Cette ruée vers l’or a eu d’énormes retombées sur la région. Des routes, des écoles, des églises et des petites villes ont été construites pour accueillir le nombre croissant de personnes. En 1850, un an après le début de la ruée vers l’or, la Californie est devenue un État. Dans le même temps, les communautés autochtones étaient attaquées et chassées de leurs terres par les chercheurs d’or. Avec l’augmentation du nombre de ces chercheurs, les sources de nourriture ont commencé à se faire rares, et les déchets toxiques des activités de fouille ont détruit de nombreux habitats naturels.
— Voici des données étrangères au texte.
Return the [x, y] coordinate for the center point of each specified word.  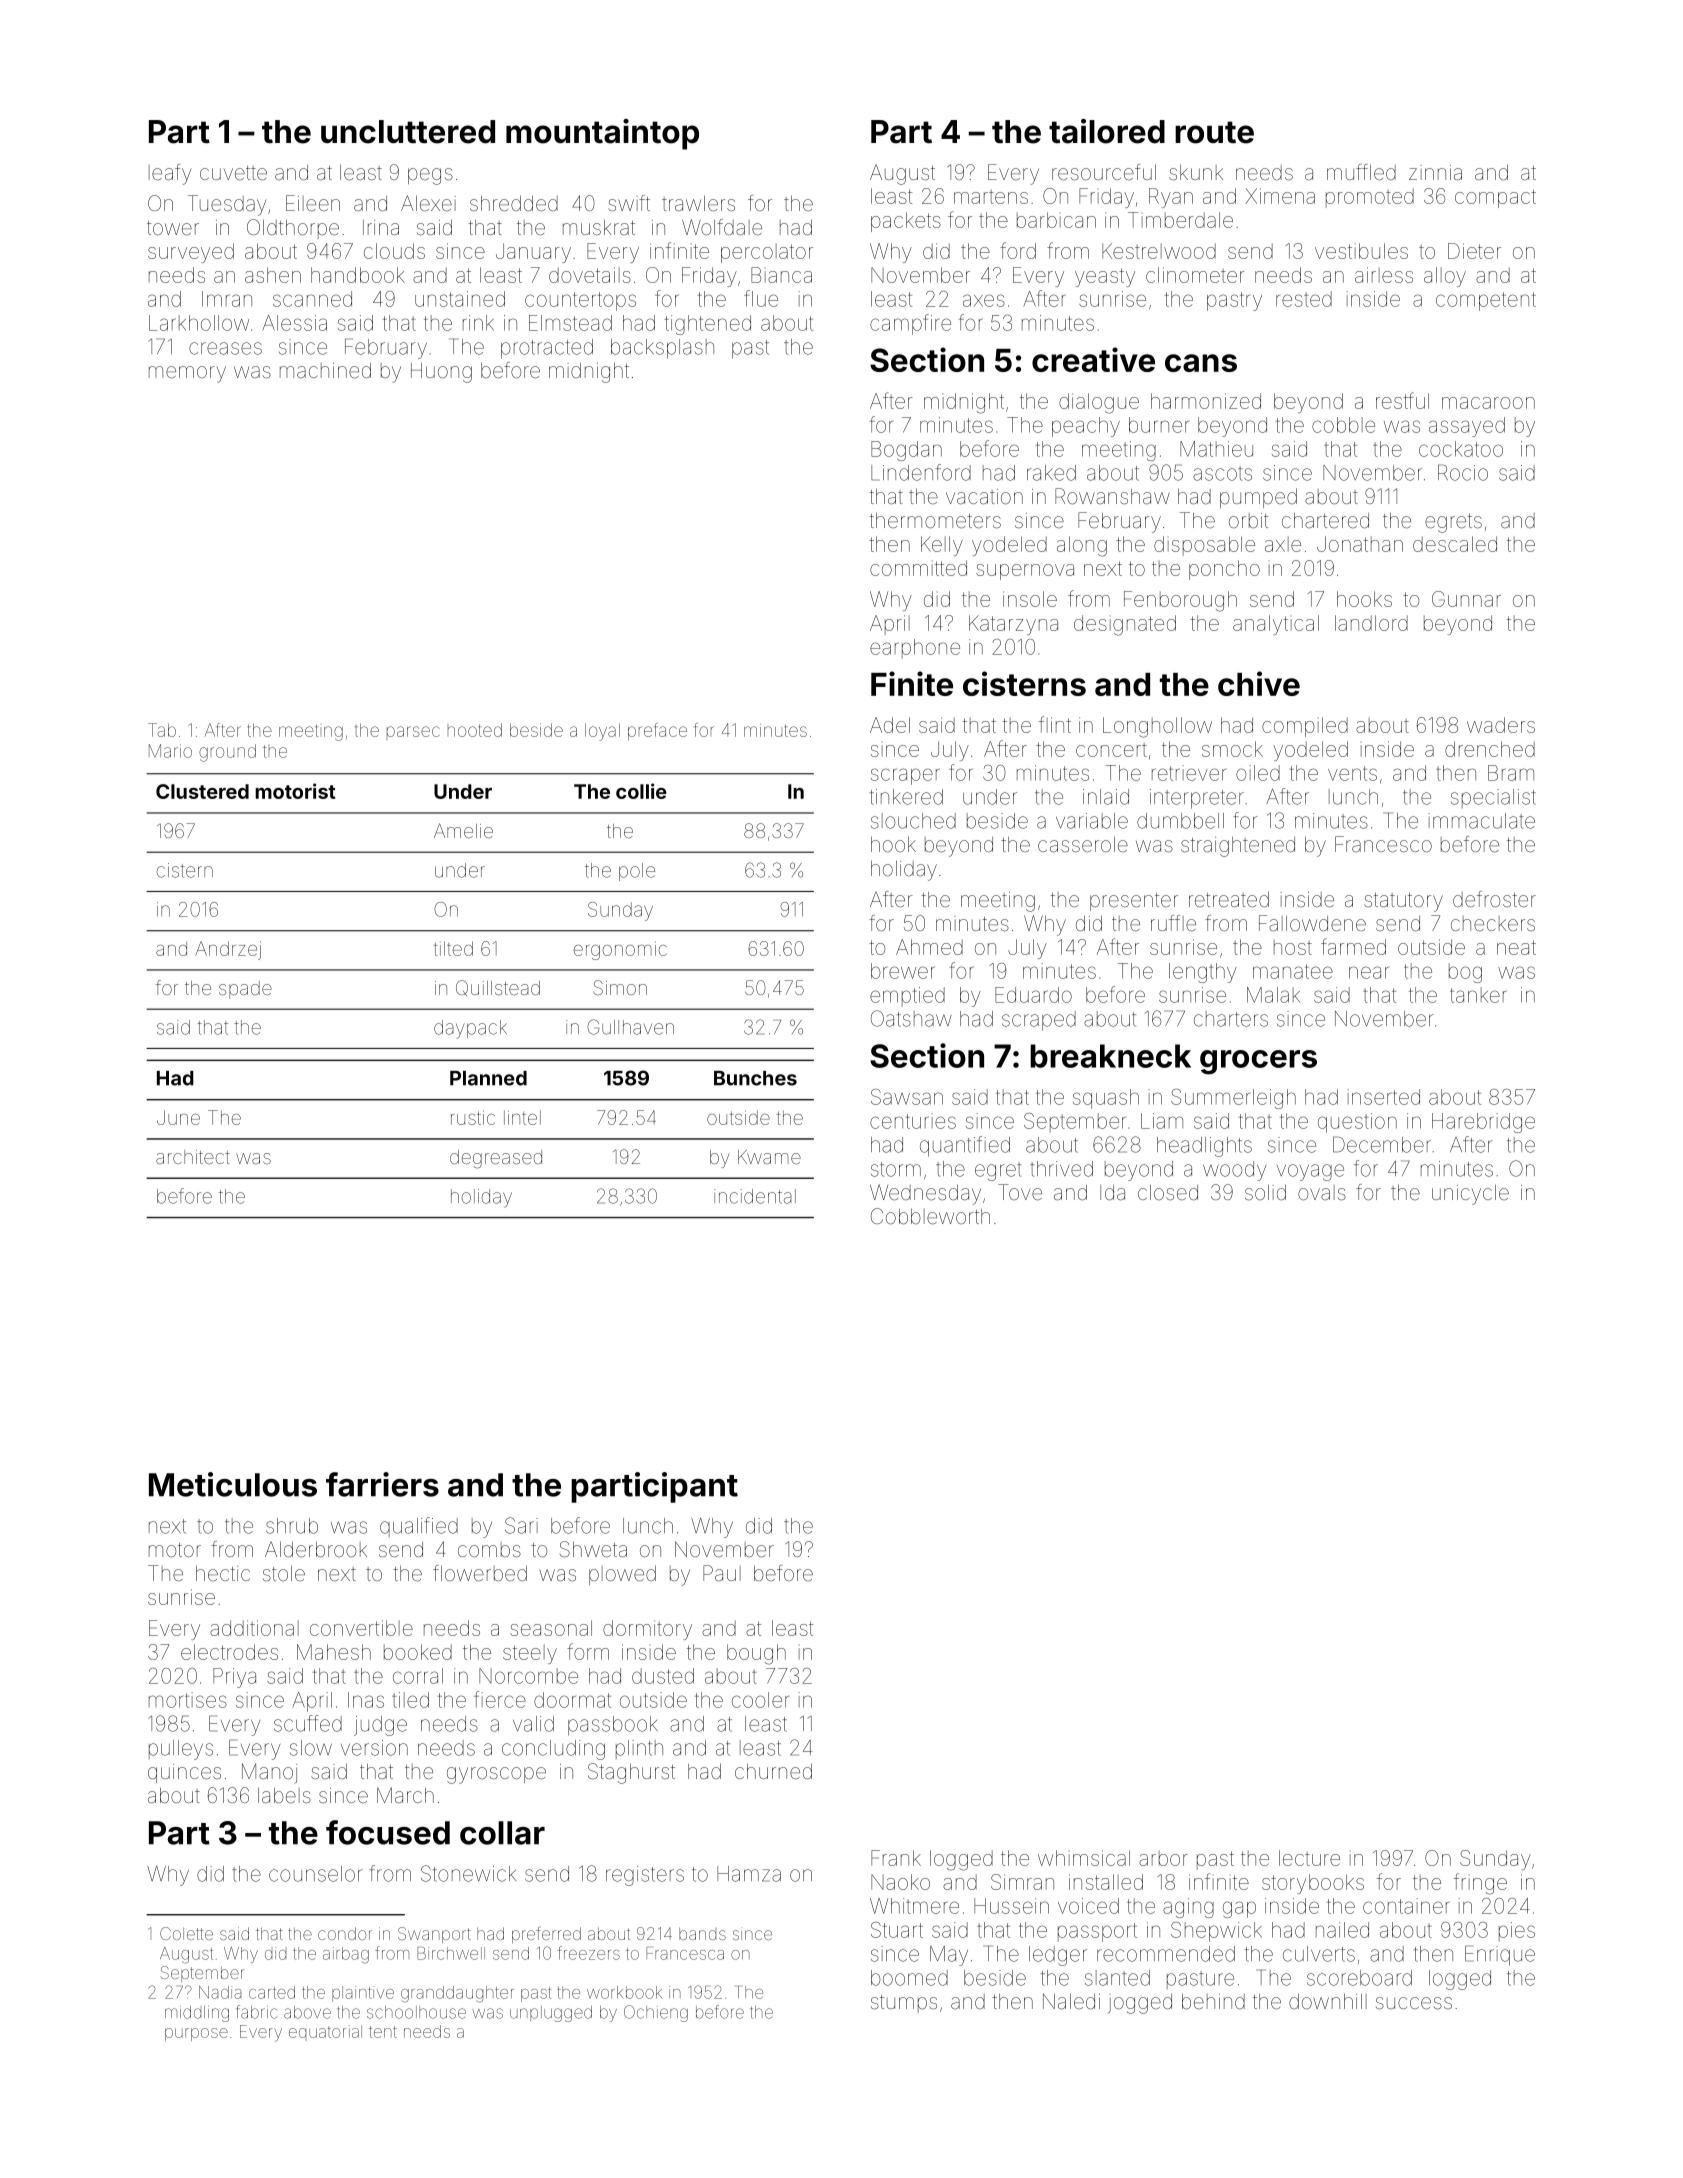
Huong [441, 373]
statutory [1403, 902]
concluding [553, 1750]
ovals [1322, 1192]
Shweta [593, 1549]
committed [918, 568]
Alors que la ruée vers l’or de la Californie s’essoufflait, de l’or a été découvert dans d’autres régions montagneuses, notamment dans certaines parties des montagnes Rocheuses en Colombie-Britannique.
Quelques découvertes d’or en Colombie-Britannique :
ruée vers l’or des Îles de la Reine-Charlotte en 1851;
ruée vers l’or du canyon Fraser en 1858;
ruée vers l’or de Cariboo en 1861;
ruée vers l’or de Cassair en 1873.
Suivant l’or qu’ils découvraient, les prospecteurs ont commencé à se déplacer de plus en plus vers le nord, jusqu’à ce qu’ils atteignent le fleuve Yukon.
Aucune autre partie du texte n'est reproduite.